Hyundai Motor Co. has launched production of a hydrogen fuel cell-powered crossover vehicle, with the intent of building and leasing 1,000 of them by the end of 2015.
Known as the Tucson Fuel Cell vehicle, it will offer zero-emission performance and 300 miles of range between refuels. Production will take place on the same assembly line where the conventionally powered Hyundai Tucson is produced. “It’s not a test and it’s not a science project,” Hyundai spokesman Jim Trainor told Design News. “This is reality.”
The fuel cell vehicle, essentially identical to the Hyundai ix35 that debuted in Europe earlier this year, will hit showrooms in February and will lease for $499 a month. It will be powered by a proton exchange membrane, a 100kW induction motor, and a lithium-polymer battery rated at 0.95kWh.
Click on the Hyundai Tucson Fuel Cell vehicle below to start the slideshow.
The Tucson Fuel Cell vehicle will hit California showrooms beginning in February. The vehicle will be leased in the Los Angeles/Orange County area for $499 a month for 36 months and $2,999 down.
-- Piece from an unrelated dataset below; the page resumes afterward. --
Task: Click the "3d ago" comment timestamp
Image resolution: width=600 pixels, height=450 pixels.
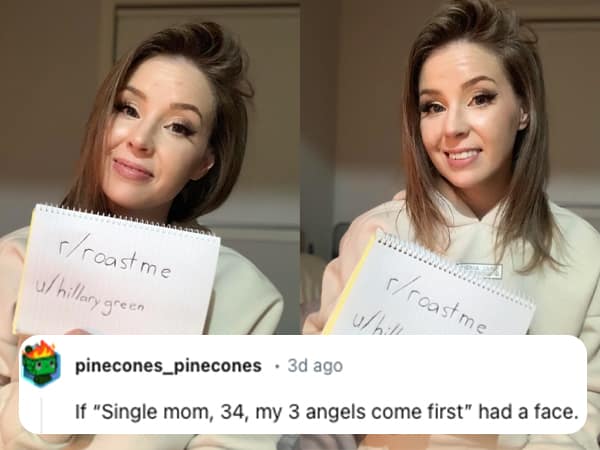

(Source: Hyundai Motor Co.)
In a press release, Hyundai explained that it considers a fuel cell vehicle a more viable option than a battery-electric vehicle. “But for most consumers, range anxiety and lengthy recharging times remain formidable obstacles to using (BEVs) in their daily lives,” the release stated. “In addition, affordable electric vehicle technology is best suited to smaller urban vehicles, not larger family and utility vehicles that many families require to meet all of their needs. Because of the inherent weight and cost of batteries, and the chemistry and physics that drive slow recharge times, today’s electric vehicles have practical limits for many consumers.”
Hyundai said the Tucson Fuel Cell will be capable of refueling in under 10 minutes and will offer instantaneous electric motor torque of 221 lb-ft. The company added that it logged 10 million test miles on its fuel cells since 2000.
Leases of the Tucson Fuel Cell will be limited to California, in part because the Los Angeles area has nine hydrogen refueling stations. Hydrogen refueling stations are extremely scarce around the rest of the country. To make it easier for the car’s lessees, Hyundai said it would provide unlimited free refuels for two years.
Major automakers have been testing fuel cell technology since 1966, when General Motors (GM) built the Electrovan. Since that time, automakers including GM, Honda, Toyota, Daimler, and Hyundai have built hydrogen-powered vehicles. GM has publicized the HydroGen1 (2001), AUTOnomy (2002), Hy-Wire (2003), Chevy Sequel (2005), and the Chevy Equinox concept vehicle (2007). Honda marketed the FCX fuel cell vehicle in 2002, and then rolled out the FCX Clarity, a low-volume production fuel cell car, in 2008 and 2011. Toyota plans to sell a hydrogen-powered car in 2015.
Up to now, hydrogen fuel cell cars have been held back by lack of infrastructure and high cost. By building the new car on the same production line as its conventionally powered counterpart, Hyundai hopes to make a small dent in the cost part of the equation. “Would we like to bring costs down? Yes, we would,” Trainor said, in response to a Design News question. “Building it on an assembly line is one way to help keep those costs down.”